本发明提供了蔓菁在制备保护肝脏的药物中的用途,通过作用机制研究发现,藏药蔓菁多糖能提高CCl4致急性肝损伤模型小鼠肝脏的抗氧化能力,显著降低肝脏的氧化损伤,能抑制CCl4致急性肝损伤小鼠肝脏caspase3蛋白表达,减少肝细胞的凋亡,对CCl4诱导小鼠急性肝损伤有保护作用。蔓菁多糖在保护肝脏方面,兼有预防和治疗双重作用,且疗效好,安全性高,应用广泛。

Description

蔓菁在制备保护肝脏的药物中的用途
技术领域
本发明涉及蔓菁在制备保护肝脏的药物中的用途。
背景技术
藏药蔓菁为十字花科植物芜菁(Brassica rapa Linn.)的干燥块根,秋季块根成熟时采收。在藏药中,蔓菁又名“妞玛”(《四部医典》),西藏通称其为“蔓菁”、“圆根”或“芫根”。藏医传统理论认为,蔓菁块根“祛风、生赤巴’、滋补、解毒,治‘培根病’、‘龙病’、虚弱、中毒病”,主治“各种中毒症,‘龙’病,身体虚弱”,现代研究表明,蔓菁提取物具有抗缺氧、提高免疫力、抗辐射等活性。蔓菁富含多糖,多糖的抗氧化作用已被证实是植物多糖发挥作用的重要机制。
查阅文献,蔓菁的肝保护相关研究还未见报道。
发明内容
为解决上述问题,本发明提供了蔓菁或其提取物在制备保护肝脏的药物中的用途。
进一步地,所述蔓菁提取物为蔓菁多糖。
进一步地,所述药物是预防和/或治疗急性肝损伤的药物。
更进一步地,所述药物是预防和/或治疗化学药物导致的急性肝损伤的药物。
更进一步地,所述药物是抑制血清中ALT、AST和ALP升高的药物。
更进一步地,所述药物是降低肝组织中MDA的药物。
更进一步地,所述药物是升高肝组织中SOD、GSH-Px的药物。
更进一步地,所述药物是降低肝组织中IL-1β、IL-6、TNF-α的药物。
更进一步地,所述药物是抑制肝组织caspase3蛋白表达的药物。
更进一步地,所述药物是减少肝细胞凋亡的药物。
进一步地,所述蔓菁多糖采用如下方法制备:
(1)取蔓菁药材粉末,加80%乙醇提取,滤过,取滤渣烘干,加水提取,提取液60℃减压浓缩至料液比为1:1,再加无水乙醇,4℃下静置24h,离心,得沉淀;
(2)取沉淀依次用无水乙醇、丙酮、无水乙醚洗涤至无色,加水溶解,溶液用大孔吸附树脂脱蛋白,浓缩,再用透析膜透析,干燥即得。

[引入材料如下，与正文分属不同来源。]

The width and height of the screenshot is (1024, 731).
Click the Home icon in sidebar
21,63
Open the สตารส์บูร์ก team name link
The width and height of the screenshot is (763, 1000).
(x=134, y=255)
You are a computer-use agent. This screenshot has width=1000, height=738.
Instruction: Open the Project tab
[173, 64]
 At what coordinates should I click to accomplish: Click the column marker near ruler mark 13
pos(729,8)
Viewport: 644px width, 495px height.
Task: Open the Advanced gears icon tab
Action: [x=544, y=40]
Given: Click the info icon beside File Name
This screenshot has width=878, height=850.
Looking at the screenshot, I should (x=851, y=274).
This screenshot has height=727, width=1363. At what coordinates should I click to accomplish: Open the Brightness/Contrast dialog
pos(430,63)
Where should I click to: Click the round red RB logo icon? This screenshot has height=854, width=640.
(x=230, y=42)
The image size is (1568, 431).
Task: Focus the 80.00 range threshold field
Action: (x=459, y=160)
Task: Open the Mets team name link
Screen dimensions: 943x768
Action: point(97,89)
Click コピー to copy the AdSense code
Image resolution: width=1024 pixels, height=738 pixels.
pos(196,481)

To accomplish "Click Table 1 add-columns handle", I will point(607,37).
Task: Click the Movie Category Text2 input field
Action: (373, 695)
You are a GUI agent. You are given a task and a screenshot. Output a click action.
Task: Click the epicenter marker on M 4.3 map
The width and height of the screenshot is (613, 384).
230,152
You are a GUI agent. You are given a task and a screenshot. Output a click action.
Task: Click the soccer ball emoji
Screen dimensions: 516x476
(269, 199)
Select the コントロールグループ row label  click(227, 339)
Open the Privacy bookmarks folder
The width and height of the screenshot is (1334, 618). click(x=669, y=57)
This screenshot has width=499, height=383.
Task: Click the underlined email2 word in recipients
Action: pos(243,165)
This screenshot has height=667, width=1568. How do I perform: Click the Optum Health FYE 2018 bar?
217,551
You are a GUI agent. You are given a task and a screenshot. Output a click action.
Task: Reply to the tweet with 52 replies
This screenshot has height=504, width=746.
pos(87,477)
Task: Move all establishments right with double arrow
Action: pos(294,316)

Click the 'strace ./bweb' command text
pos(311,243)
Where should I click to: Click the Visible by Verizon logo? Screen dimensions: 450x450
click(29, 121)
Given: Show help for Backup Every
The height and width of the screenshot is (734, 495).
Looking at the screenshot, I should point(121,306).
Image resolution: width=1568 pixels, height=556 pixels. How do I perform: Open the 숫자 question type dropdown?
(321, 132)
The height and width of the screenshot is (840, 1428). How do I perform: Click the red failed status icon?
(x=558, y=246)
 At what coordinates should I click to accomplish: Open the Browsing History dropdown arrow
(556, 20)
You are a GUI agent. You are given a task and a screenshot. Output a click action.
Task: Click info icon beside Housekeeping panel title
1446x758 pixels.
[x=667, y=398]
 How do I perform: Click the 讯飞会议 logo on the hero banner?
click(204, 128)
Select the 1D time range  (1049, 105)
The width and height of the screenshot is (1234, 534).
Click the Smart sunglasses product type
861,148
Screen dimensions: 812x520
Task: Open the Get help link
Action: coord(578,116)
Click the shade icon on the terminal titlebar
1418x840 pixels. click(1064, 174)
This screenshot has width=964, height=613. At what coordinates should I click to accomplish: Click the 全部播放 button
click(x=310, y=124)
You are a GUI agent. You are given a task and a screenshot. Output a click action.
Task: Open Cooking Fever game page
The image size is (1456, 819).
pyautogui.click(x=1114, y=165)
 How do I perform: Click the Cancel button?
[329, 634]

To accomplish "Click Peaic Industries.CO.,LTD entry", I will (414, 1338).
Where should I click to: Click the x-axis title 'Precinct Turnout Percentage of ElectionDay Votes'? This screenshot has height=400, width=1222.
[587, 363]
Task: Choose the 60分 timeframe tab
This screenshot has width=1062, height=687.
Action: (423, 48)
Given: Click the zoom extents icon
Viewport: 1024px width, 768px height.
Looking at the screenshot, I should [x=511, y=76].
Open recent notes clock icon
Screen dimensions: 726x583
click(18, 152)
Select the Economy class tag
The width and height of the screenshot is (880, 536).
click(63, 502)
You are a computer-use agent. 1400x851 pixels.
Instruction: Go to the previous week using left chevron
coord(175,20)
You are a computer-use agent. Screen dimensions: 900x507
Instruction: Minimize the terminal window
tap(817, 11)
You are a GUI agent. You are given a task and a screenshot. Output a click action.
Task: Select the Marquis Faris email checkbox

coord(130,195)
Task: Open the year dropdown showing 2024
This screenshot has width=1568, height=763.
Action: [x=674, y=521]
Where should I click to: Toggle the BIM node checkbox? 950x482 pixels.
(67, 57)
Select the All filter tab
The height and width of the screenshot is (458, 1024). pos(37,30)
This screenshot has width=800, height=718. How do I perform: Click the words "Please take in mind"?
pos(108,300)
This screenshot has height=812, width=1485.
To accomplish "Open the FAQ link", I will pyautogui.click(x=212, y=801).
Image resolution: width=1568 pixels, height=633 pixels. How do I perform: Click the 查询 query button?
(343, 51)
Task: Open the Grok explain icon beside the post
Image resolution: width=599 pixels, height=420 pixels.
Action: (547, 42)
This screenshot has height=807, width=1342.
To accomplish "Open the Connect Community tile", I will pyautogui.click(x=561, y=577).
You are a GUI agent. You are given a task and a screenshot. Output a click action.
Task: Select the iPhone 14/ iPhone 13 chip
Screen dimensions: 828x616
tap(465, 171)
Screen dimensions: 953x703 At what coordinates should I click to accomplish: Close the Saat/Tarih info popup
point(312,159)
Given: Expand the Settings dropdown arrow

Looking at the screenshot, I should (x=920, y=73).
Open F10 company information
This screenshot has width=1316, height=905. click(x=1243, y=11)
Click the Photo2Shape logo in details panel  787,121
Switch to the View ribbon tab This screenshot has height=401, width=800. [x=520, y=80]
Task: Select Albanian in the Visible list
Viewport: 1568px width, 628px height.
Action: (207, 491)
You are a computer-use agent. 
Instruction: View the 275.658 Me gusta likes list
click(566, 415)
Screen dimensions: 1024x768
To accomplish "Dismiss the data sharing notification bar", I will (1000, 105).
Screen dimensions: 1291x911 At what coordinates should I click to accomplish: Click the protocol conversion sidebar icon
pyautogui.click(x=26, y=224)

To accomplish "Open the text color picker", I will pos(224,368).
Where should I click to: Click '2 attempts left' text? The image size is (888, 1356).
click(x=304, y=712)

更进一步地,步骤(1)所述加80%乙醇提取是加10倍量(v/w;ml/g)的80%乙醇回流提取2次,每次3h;所述加水提取为加30倍量(v/w;ml/g)的水,90℃回流提取3次,每次2h;所述加无水乙醇使乙醇体积分数为80%;所述离心速度为4000r·min-1,时间10min;和/或,步骤(2)所述加水溶解配制成浓度为5mg/ml蔓菁多糖溶液;所述大孔吸附树脂脱蛋白是蔓菁多糖溶液以流速1BV/h过大孔吸附树脂D301R;所述透析膜规格为MW 3500Da;所述透析温度为20℃,时间48h;所述干燥为冷冻干燥。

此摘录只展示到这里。